The Won60m will hardly make a dent in Samsung’s coffers, but it will come as something of an embarrassment for the company, which prides itself on its international stature and recent advances in corporate governance practices.

The Fair Trade Commission started investigating allegations of unfair subcontracting practices between Samsung and Semes, its semiconductor-making subsidiary.

However, in November last year, Samsung Electronics obstructed the inquiry by ordering Semes to destroy or fabricate some key documents, the FTC said in a statement. It also accused Samsung of “training” Semes employees to respond to the commission's questions.

It levied a Won20m fine against the company itself and the same amount against two directors.
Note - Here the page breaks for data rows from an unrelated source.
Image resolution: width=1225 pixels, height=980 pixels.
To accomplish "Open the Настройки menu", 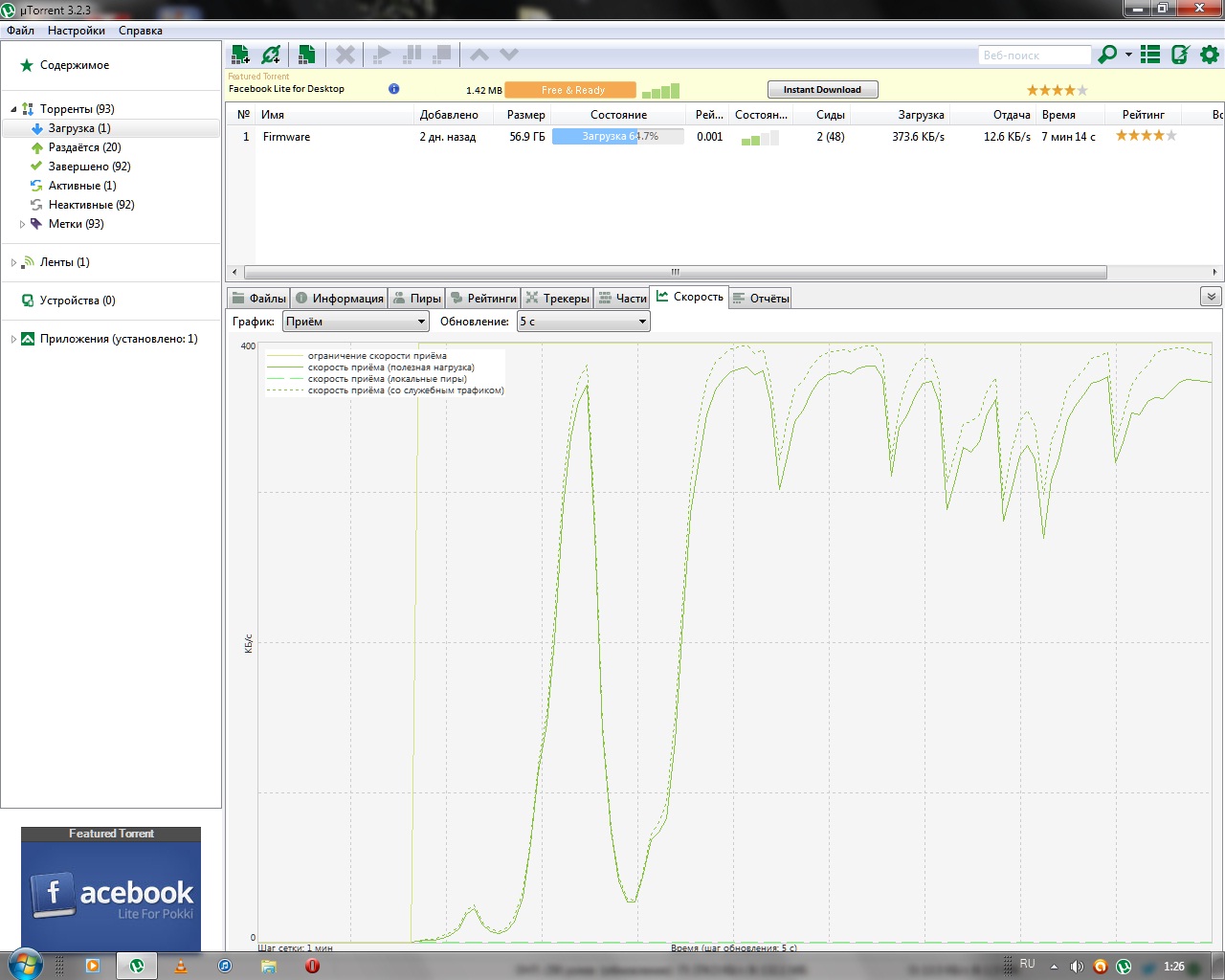I will [x=77, y=31].

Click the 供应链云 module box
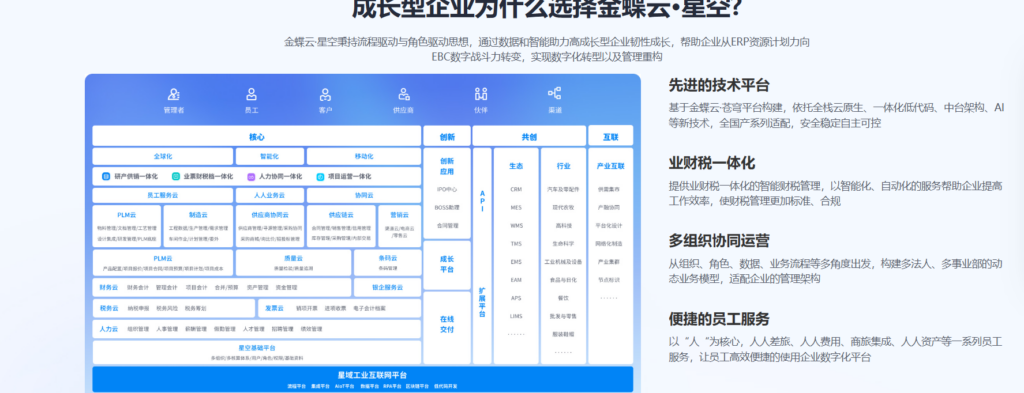pyautogui.click(x=341, y=226)

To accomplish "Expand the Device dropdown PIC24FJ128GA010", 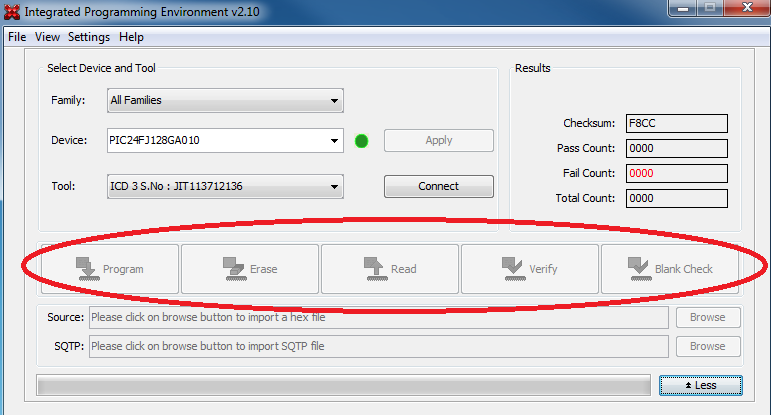I will tap(224, 140).
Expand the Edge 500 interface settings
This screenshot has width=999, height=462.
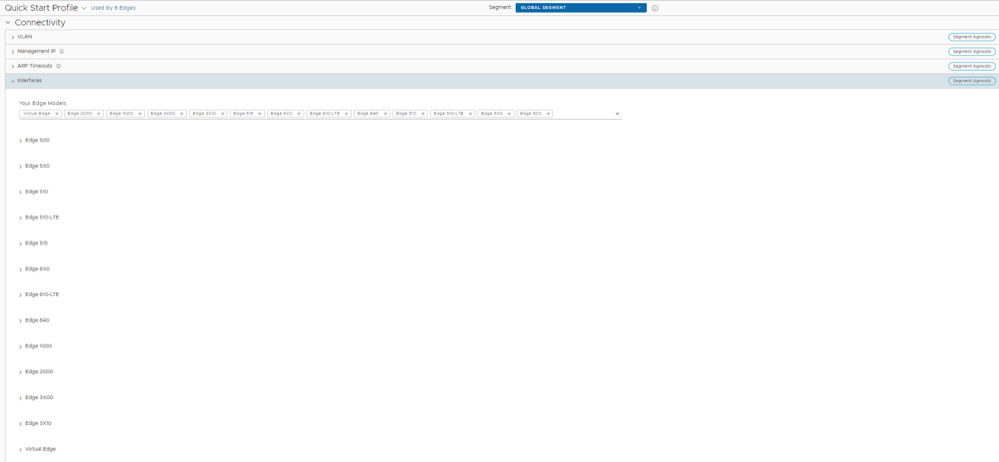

Samsung declined to comment.

Earlier this month, Samsung Electronics, which is the world’s second-largest maker of liquid crystal displays, said it would consider significantly scaling back its multibillion-dollar investment in flat screens if profitability continued to slide while competition intensified.

Tough trading conditions across all divisions – including handsets and semiconductors as well as LCDs – could cut the company’s total profits by as much as a fifth this year, Yun Jong-yong, its chief executive, told the FT.

The LCD sector has been plagued by over-supply and a lack of demand, but Samsung was considered to be holding up well, so doubts about its future in the industry are likely to have rattled competitors and investors alike.

However, Samsung Electronics was reported as saying that it had raised its projections for global LCD shipments, citing higher-than-expected demand for panels used in televisions and computers.